▶
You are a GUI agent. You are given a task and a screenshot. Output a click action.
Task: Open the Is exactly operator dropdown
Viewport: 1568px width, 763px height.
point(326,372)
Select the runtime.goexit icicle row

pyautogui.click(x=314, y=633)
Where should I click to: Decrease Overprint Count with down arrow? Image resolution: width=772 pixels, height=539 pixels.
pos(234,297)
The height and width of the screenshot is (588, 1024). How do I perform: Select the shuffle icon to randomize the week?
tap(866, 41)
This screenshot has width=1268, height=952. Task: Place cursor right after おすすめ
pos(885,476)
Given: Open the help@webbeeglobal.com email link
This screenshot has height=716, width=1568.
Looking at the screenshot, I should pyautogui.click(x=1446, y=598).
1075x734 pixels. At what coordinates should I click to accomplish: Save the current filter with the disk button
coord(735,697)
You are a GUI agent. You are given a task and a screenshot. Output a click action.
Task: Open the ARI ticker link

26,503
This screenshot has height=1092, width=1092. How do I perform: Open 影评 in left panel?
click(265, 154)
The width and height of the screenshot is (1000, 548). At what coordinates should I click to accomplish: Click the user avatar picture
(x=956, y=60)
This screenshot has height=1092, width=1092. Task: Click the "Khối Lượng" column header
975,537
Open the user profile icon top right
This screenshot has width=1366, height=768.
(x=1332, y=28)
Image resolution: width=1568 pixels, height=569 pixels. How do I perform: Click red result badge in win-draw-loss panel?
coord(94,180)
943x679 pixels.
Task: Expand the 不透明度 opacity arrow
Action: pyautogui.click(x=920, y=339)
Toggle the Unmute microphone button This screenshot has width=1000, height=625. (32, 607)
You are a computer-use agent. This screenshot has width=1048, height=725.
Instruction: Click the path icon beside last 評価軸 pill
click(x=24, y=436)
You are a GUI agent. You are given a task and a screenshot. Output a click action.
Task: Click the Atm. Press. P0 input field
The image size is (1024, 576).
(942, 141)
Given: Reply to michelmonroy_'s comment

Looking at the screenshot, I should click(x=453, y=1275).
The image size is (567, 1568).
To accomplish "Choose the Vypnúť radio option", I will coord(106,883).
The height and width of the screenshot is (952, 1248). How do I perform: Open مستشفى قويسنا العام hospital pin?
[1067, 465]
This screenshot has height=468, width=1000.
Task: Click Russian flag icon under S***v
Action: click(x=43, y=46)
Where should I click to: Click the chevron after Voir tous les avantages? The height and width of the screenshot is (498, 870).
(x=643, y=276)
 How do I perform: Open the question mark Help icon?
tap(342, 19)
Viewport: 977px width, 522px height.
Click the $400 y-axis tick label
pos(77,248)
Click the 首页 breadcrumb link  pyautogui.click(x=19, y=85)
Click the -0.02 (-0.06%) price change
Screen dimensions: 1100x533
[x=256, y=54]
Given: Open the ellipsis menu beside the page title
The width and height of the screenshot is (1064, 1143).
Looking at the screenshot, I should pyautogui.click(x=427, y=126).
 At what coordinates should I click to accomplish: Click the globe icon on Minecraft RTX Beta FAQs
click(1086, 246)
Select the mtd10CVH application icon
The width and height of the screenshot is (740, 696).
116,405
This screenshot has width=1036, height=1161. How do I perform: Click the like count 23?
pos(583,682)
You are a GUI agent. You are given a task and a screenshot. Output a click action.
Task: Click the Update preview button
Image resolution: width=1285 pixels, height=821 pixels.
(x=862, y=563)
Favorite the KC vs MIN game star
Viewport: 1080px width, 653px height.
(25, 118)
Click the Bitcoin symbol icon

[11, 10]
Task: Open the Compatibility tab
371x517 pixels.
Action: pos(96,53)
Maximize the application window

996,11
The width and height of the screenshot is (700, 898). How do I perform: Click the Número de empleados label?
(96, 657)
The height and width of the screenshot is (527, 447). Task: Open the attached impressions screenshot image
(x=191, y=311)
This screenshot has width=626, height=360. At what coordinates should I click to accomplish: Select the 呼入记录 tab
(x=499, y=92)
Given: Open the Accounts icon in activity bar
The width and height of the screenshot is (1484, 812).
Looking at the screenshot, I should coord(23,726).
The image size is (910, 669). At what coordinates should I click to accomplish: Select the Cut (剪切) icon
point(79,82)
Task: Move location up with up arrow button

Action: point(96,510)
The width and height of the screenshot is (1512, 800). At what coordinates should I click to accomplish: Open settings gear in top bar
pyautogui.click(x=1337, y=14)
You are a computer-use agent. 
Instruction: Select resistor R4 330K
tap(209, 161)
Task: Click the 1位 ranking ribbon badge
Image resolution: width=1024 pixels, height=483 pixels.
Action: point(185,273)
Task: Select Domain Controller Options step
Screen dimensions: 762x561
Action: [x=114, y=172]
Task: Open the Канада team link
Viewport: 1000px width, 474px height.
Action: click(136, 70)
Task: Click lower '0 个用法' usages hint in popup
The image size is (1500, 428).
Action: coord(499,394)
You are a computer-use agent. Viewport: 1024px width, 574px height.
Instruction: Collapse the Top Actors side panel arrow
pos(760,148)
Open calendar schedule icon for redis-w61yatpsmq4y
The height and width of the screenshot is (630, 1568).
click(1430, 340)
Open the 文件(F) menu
◀
__Work task__: If a line falls between the first line of the entries and the line containing "Given: Open the help@webbeeglobal.com", or is one of those two, restate it word for word; leave all other lines out.

__Response area__:
You are a GUI agent. You are given a task and a screenshot. Output a click action.
Task: Open the Is exactly operator dropdown
Viewport: 1568px width, 763px height.
point(326,372)
Select the runtime.goexit icicle row

pyautogui.click(x=314, y=633)
Where should I click to: Decrease Overprint Count with down arrow? Image resolution: width=772 pixels, height=539 pixels.
pos(234,297)
The height and width of the screenshot is (588, 1024). How do I perform: Select the shuffle icon to randomize the week?
tap(866, 41)
This screenshot has width=1268, height=952. Task: Place cursor right after おすすめ
pos(885,476)
Given: Open the help@webbeeglobal.com email link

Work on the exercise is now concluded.